Os quatro sócios da rede Fast Açaí: Pedro Lima, Belizário Júnior, Frederico Junqueira e Maurício Lima

Somente no terceiro trimestre de 2019, o mercado de franquias na região Centro-Oeste faturou R$ 4 bilhões, de acordo com dados da Associação Brasileira de Franchising (ABF). Marcas que nasceram em Goiás e que hoje estão em vários outros estados brasileiros têm contribuído significativamente para que cifras como aquela sejam atingidas. Uma delas é a Fast Açaí, a primeira protagonista da série que o portal EMPREENDER EM GOIÁS publica sobre franquias a partir desta segunda-feira (25/11).

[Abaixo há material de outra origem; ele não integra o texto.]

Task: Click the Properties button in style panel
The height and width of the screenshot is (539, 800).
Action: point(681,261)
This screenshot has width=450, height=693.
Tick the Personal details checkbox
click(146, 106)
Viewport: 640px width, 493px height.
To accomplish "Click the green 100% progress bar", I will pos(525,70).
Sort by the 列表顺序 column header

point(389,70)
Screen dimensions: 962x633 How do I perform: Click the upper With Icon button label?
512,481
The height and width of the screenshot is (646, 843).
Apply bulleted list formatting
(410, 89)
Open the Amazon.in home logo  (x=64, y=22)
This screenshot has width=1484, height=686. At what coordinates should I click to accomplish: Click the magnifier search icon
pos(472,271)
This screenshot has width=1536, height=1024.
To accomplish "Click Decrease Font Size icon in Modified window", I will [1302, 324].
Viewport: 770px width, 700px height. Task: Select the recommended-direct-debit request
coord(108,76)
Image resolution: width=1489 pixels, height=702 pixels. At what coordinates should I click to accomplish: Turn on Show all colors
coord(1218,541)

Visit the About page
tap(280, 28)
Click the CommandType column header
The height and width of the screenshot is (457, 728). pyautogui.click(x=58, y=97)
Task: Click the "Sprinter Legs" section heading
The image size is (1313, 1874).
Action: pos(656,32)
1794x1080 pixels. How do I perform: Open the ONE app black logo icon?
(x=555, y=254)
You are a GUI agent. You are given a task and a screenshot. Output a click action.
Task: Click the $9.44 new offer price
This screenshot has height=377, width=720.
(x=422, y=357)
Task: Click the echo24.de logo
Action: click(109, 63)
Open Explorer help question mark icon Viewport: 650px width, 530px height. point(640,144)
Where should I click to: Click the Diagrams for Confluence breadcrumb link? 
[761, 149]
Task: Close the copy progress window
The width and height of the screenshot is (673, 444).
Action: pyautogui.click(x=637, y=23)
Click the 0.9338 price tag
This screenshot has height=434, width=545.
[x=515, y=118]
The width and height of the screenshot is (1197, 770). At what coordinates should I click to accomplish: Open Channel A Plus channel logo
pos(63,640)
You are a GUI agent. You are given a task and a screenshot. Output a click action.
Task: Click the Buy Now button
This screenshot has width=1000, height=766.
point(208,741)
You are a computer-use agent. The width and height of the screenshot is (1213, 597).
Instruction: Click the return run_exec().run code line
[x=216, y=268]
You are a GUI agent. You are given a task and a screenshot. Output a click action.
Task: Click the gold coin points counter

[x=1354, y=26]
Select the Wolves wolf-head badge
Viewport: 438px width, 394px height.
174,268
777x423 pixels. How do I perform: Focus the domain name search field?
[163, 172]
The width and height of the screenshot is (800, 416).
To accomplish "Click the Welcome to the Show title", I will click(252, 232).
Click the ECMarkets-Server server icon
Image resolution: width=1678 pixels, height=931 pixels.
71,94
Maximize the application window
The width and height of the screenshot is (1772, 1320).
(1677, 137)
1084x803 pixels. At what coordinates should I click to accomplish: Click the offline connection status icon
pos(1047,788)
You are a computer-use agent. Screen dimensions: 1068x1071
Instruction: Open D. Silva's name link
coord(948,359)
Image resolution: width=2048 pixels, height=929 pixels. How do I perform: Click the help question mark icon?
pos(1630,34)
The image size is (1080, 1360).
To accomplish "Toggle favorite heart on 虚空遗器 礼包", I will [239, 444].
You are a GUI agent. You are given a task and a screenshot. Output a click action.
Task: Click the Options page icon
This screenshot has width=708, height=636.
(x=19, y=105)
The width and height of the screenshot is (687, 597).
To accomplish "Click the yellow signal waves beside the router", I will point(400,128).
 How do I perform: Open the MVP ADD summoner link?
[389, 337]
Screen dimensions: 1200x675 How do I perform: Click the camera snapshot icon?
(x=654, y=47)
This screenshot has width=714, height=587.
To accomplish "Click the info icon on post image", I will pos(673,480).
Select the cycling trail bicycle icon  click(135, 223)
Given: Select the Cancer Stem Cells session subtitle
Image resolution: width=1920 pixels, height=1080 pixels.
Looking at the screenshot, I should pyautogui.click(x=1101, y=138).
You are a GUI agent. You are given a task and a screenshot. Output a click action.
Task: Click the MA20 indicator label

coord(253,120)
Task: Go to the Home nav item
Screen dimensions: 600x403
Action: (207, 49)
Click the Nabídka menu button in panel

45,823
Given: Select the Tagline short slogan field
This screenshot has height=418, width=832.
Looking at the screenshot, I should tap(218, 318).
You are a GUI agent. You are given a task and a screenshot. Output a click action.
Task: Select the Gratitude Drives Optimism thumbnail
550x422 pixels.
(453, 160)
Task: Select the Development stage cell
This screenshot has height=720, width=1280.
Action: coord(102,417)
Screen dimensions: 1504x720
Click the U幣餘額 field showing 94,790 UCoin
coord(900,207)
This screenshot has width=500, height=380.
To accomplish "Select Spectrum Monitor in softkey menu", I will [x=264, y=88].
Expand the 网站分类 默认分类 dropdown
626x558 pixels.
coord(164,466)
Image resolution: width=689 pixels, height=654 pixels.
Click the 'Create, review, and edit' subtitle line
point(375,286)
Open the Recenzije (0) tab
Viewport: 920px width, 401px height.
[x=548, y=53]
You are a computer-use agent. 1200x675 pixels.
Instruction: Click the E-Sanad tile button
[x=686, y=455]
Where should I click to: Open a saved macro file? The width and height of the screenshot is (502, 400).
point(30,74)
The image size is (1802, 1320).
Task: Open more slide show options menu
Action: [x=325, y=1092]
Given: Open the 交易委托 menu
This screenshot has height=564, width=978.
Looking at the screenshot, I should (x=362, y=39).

Atualmente a empresa tem 180 unidades franqueadas no Distrito Federal e em mais 11 Estados, incluindo pontos de venda nos Estados Unidos e em Angola (na capital, Luanda, há três lojas). Aliás, foi em terras norte-americanas que a Fast Açaí começou a desbravar o mercado internacional, em julho de 2017, especificamente em Orlando (Flórida). Mas hoje o açaí é comercializado no varejo americano.

Já no continente africano, além de Angola, o próximo país a ter uma unidade franqueada da Fast Açaí é a África do Sul. A loja será aberta em dezembro, em Cape Town (ou Cidade do Cabo), a segunda cidade mais populosa do país (perde apenas para a capital, Joanesburgo) e a que ocupa os topos das listas quando o assunto é turismo. “E também estamos em conversação com empresários de Portugal, Paraguai e Peru”, revela Pedro Lima, diretor de Recursos Humanos e um dos quatro sócios-proprietários da empresa.

“Estamos com 21 contratos assinados para a abertura, nos próximos meses, de novas lojas em Goiás, Santa Catarina, Paraná, São Paulo, Brasília (DF) e Tocantins”, conta o diretor.
Com estas negociações em estágio avançado, a Fast Açaí terá 201 unidades franqueadas. E a produção, destaca Pedro, vai aumentar: “Produzimos três toneladas de açaí por dia, além de uma tonelada de cupuaçu e 300 unidades de wraps e sanduíches naturais”. “Temos 100 colaboradores diretos”, acrescenta. Deste total, três são engenheiros de alimentos.

Pioneirismo
“Quando começamos fomos pioneiros na região, e havia uma única marca que dominava todo o mercado nacional e até o internacional – já que o açaí é algo quase que ‘exclusivamente’ brasileiro. Os anos se passaram, alcançamos a liderança e hoje aquela empresa nem existe mais”, conta Pedro Lima. Dois irmãos e um amigo completam a sociedade: Maurício Lima (diretor jurídico), Belizário Júnior (diretor financeiro) e Frederico Junqueira (diretor comercial).

A Fast Açaí nasceu em 2012, 14 anos depois da abertura, em Goiânia, de um restaurante que se tornou ponto de encontro de atletas e adeptos de uma vida saudável fascinados pelo creme feito da fruta típica do Pará – eles também vendiam sucos, saladas e grelhados. Resolveram modernizar o negócio substituindo a produção manual pela tecnologia. As máquinas entraram em cena e conquistaram os clientes pela agilidade e praticidade com que o açaí era servido.

Foram seis meses de testes e de muitas portas fechadas, diz Pedro. Os shoppings centers da capital, onde eles planejavam as novas instalações, refutaram o novo modelo em que o açaí era servido e negaram-lhe espaço. Após o sucesso da primeira máquina instalada em um supermercado, vieram as lojas próprias – atualmente são seis – e em 2014 surgiu a primeira unidade franqueada em um shopping do setor Cidade Jardim, em Goiânia.

“Nossa meta inicial era abrir 50 unidades em cinco anos. Mas atingimos este objetivo já no primeiro ano de existência da Fast Açaí”, revela o diretor de RH. Sem abrir dados sobre faturamento, Pedro Lima revela a taxa de crescimento da empresa: 20% ao ano. “Digo sempre que o sabor do açaí é algo ‘primitivo’. O jeito de tomá-lo é que se modernizou”, sentencia.